Can scientific discoveries made using machine learning and big data be trusted? New research suggests not always. Photo by Stephen Shaver/UPI | License Photo
Feb. 18 (UPI) -- Researchers at Rice University want scientists to continue double-checking discoveries made using machine learning.
Until machine-learning systems are capable of self-critique, scientists warn their predictions can't be fully trusted.
"Work is underway on next-generation machine-learning systems that will assess the uncertainty and reproducibility of their predictions," Rice University statistician Genevera Allen said in a news release.
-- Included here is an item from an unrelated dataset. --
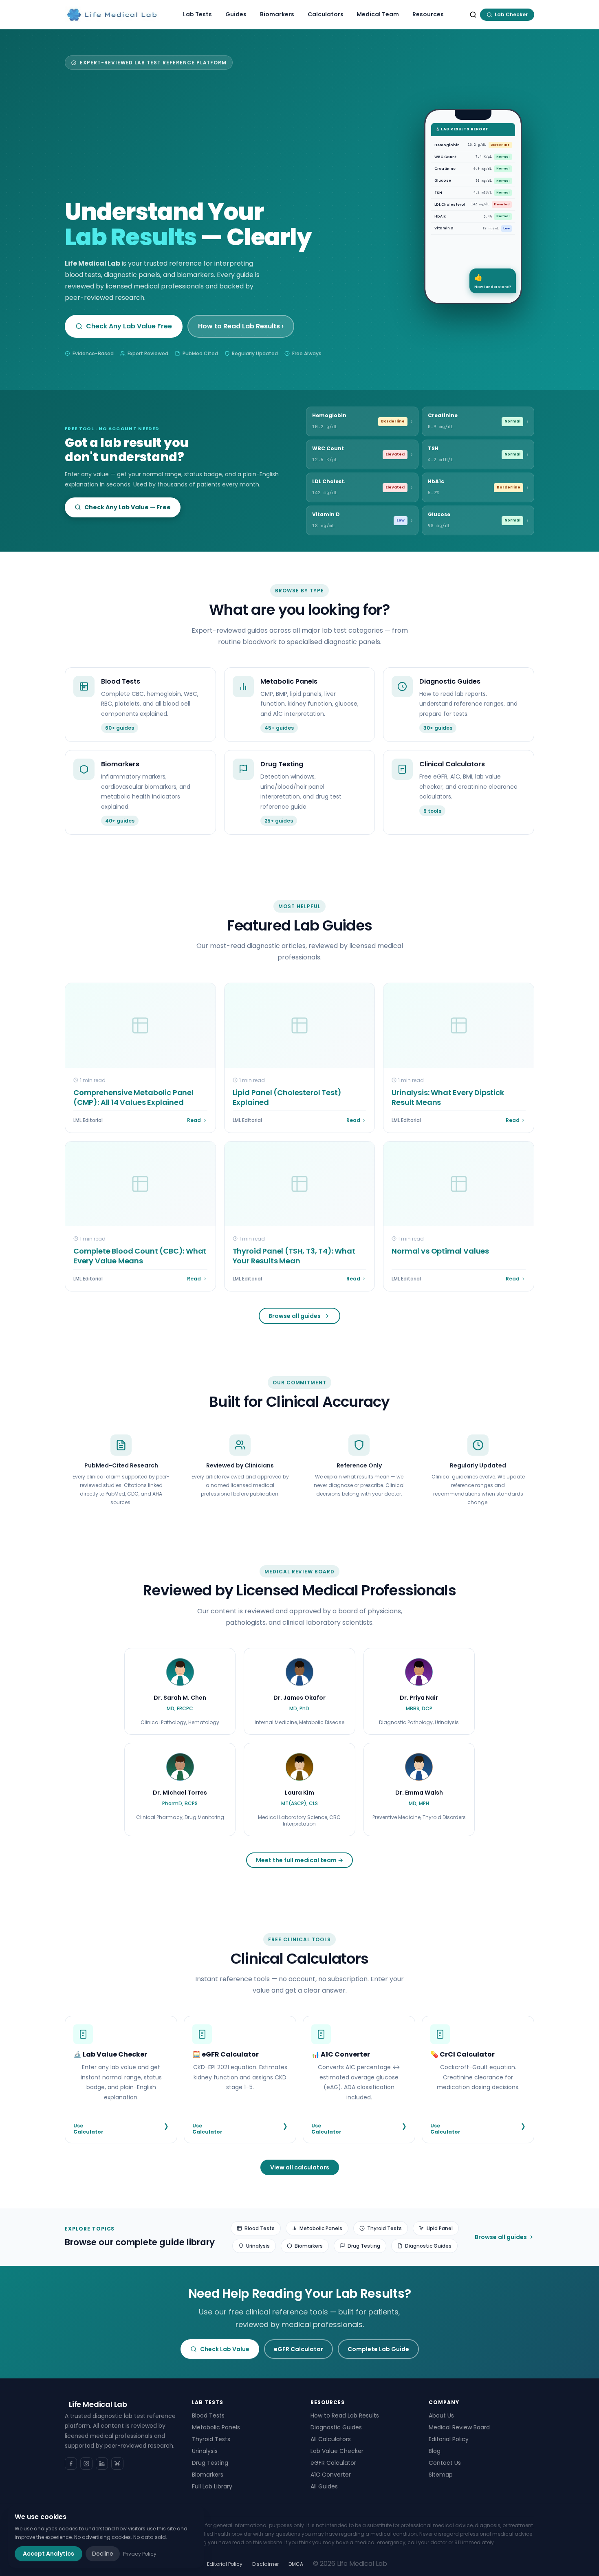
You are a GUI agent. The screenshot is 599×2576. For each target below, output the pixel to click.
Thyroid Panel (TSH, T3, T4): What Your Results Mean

Machine-learning systems are designed to make predictions about future data given what they've learned by analyzing current datasets.
"A lot of these techniques are designed to always make a prediction," she said. "They never come back with 'I don't know,' or 'I didn't discover anything,' because they aren't made to."
Machine-learning systems are currently used to develop cancer drugs targeting patients with similar genomic profiles.
"People have applied machine learning to genomic data from clinical cohorts to find groups, or clusters, of patients with similar genomic profiles," Allen said.
But often, these studies produce uncorroborated results -- findings that aren't easily replicated.
"The clusters discovered in one study are completely different than the clusters found in another," Allen said. "Why? Because most machine-learning techniques today always say, 'I found a group.' Sometimes, it would be far more useful if they said, 'I think some of these are really grouped together, but I'm uncertain about these others.'"
Allen shared her analysis of machine-learning systems and their biases at the 2019 Annual Meeting of the American Association for the Advancement of Science, held over the weekend in Washington, D.C.